* [Exercise description]: Would you please set down, word for word, the lines from the one with "How do I perform: Open" through the final line of the data below, omitting any pictures?

* [Stored items]:

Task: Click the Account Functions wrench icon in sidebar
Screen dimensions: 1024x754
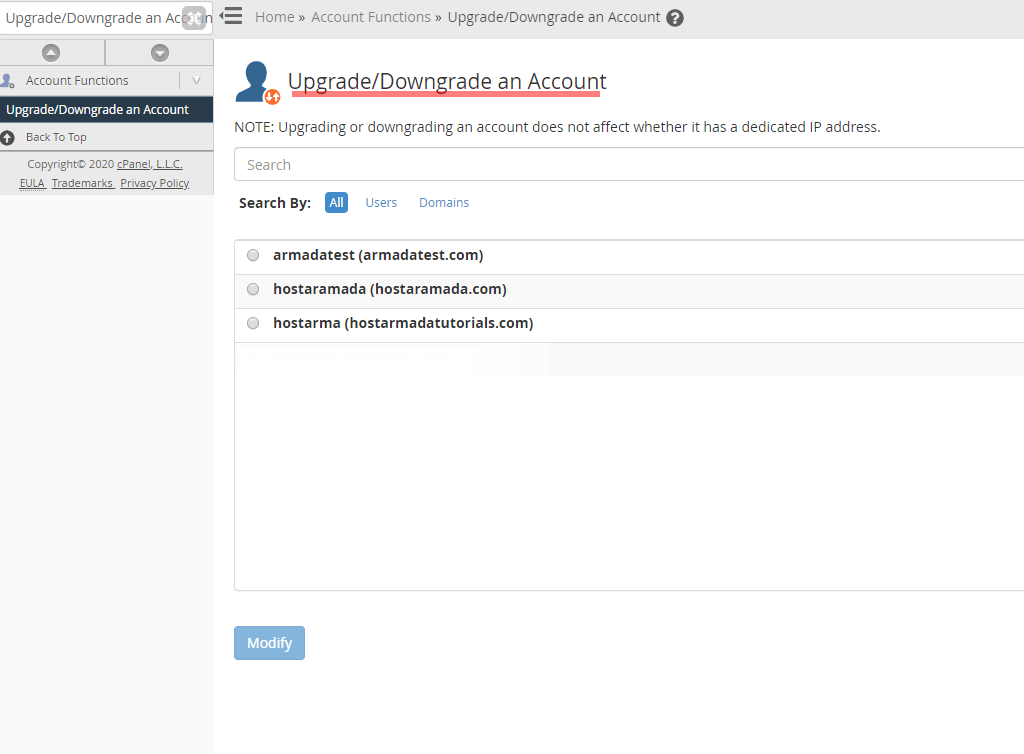Action: (x=8, y=80)
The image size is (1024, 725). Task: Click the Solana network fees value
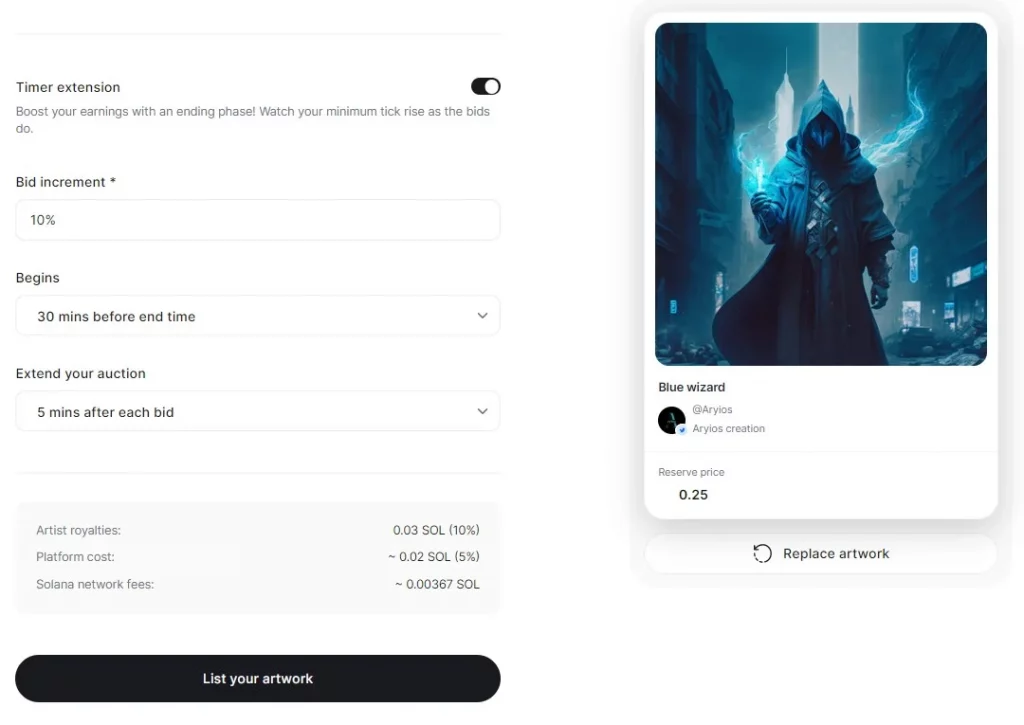(x=437, y=585)
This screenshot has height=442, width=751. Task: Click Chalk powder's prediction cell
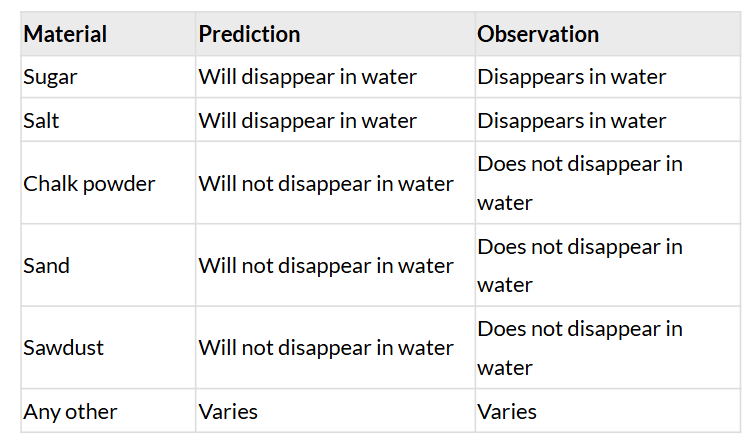(x=326, y=184)
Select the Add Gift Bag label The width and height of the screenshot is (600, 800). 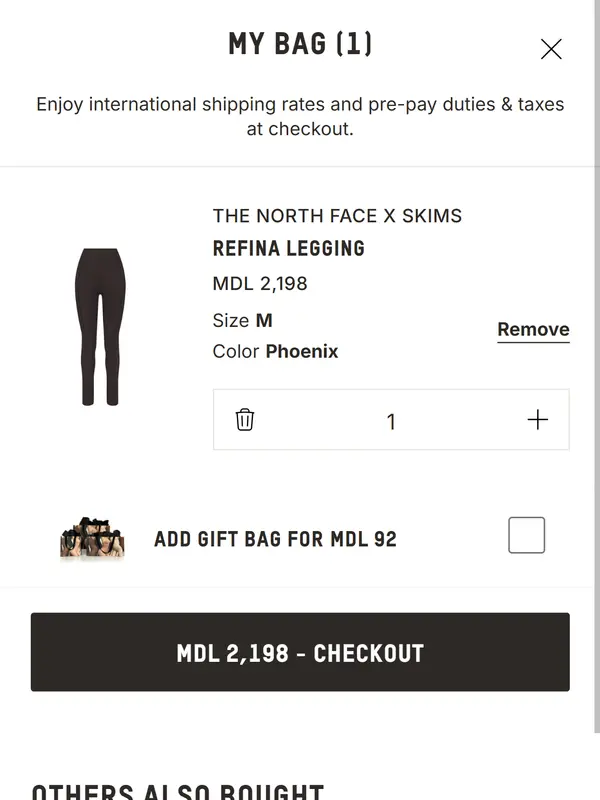point(275,539)
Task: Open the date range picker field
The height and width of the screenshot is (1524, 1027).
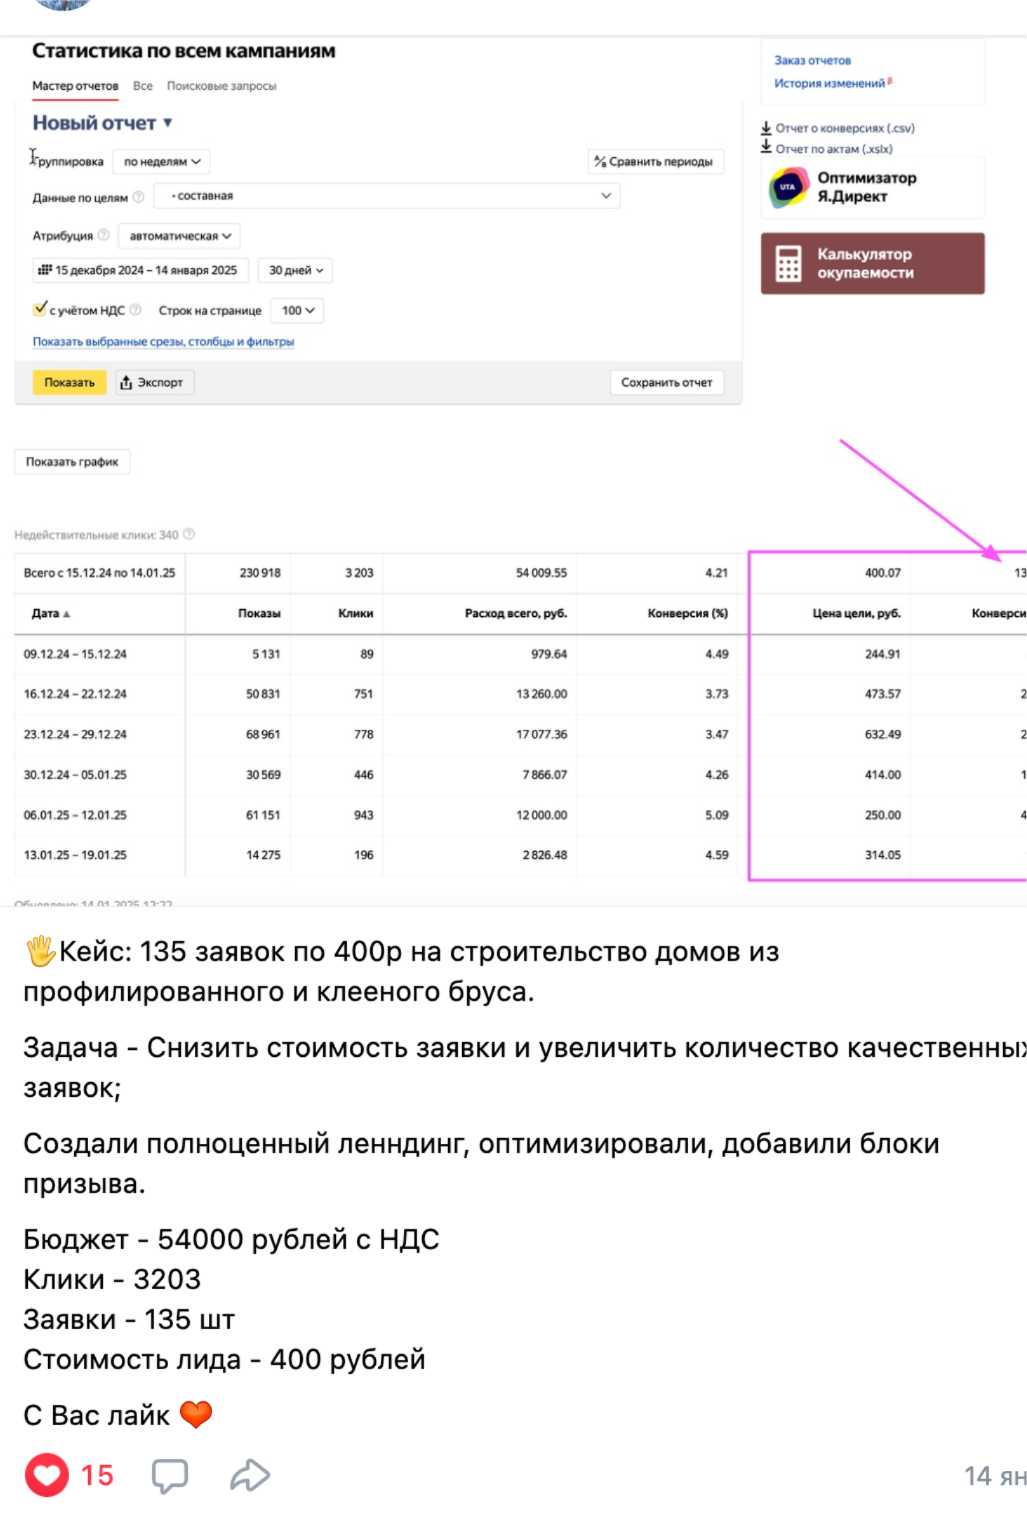Action: [138, 270]
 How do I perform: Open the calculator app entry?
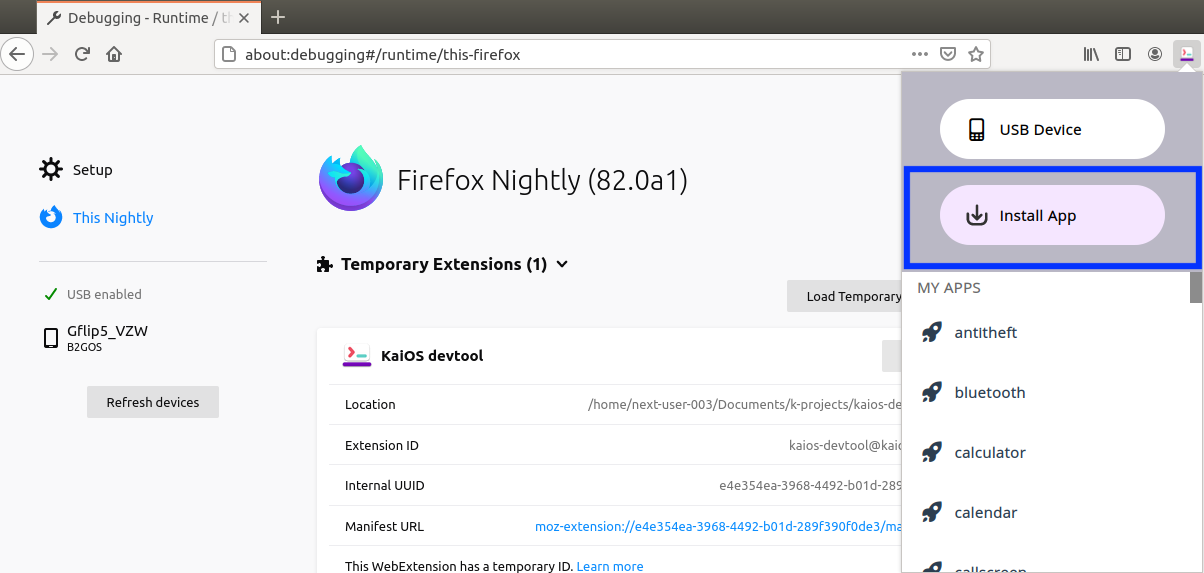coord(989,453)
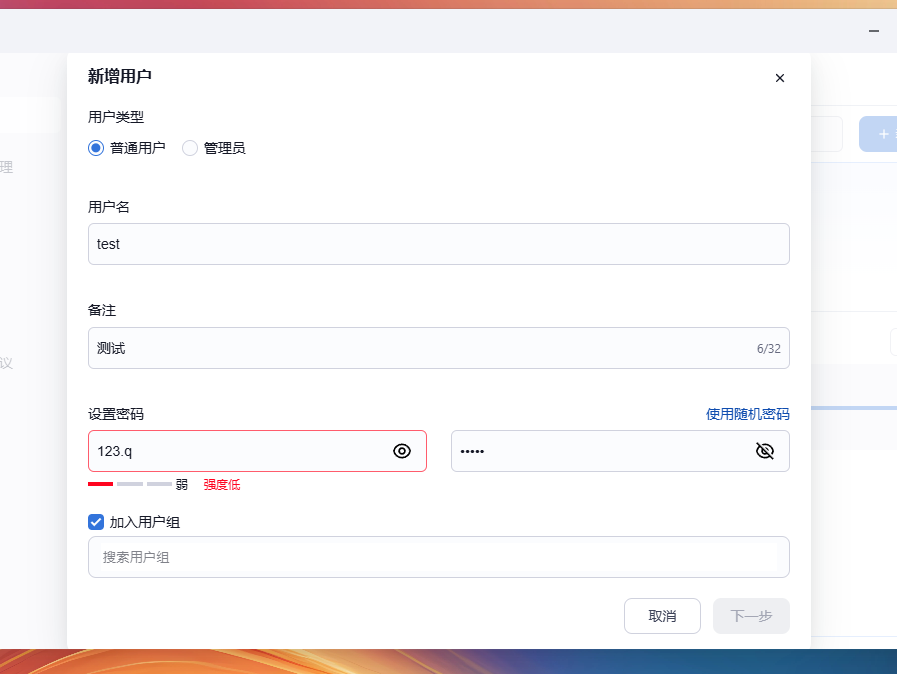
Task: Uncheck the 加入用户组 checkbox
Action: (96, 522)
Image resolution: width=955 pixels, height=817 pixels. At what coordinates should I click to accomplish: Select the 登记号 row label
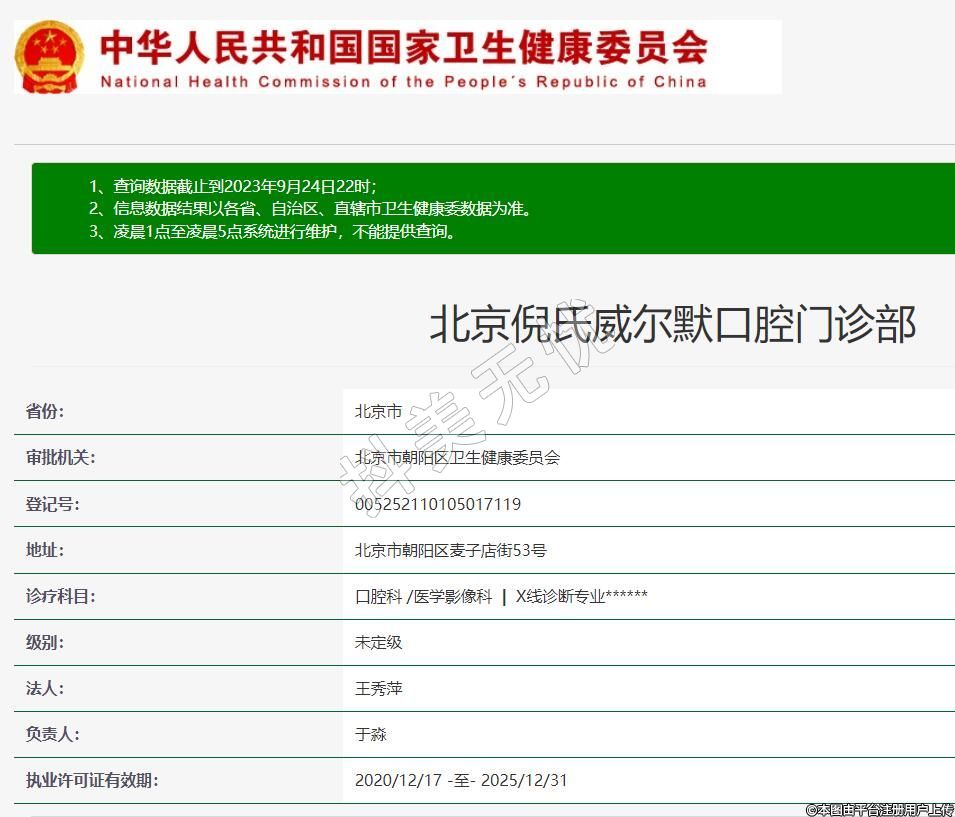[52, 504]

* [Response for this exercise]:
 How do I perform: Open the calculator app entry?
coord(989,453)
Task: Uncheck the 加入用户组 checkbox
Action: (96, 522)
Image resolution: width=955 pixels, height=817 pixels. At what coordinates should I click to accomplish: Select the 登记号 row label
[52, 504]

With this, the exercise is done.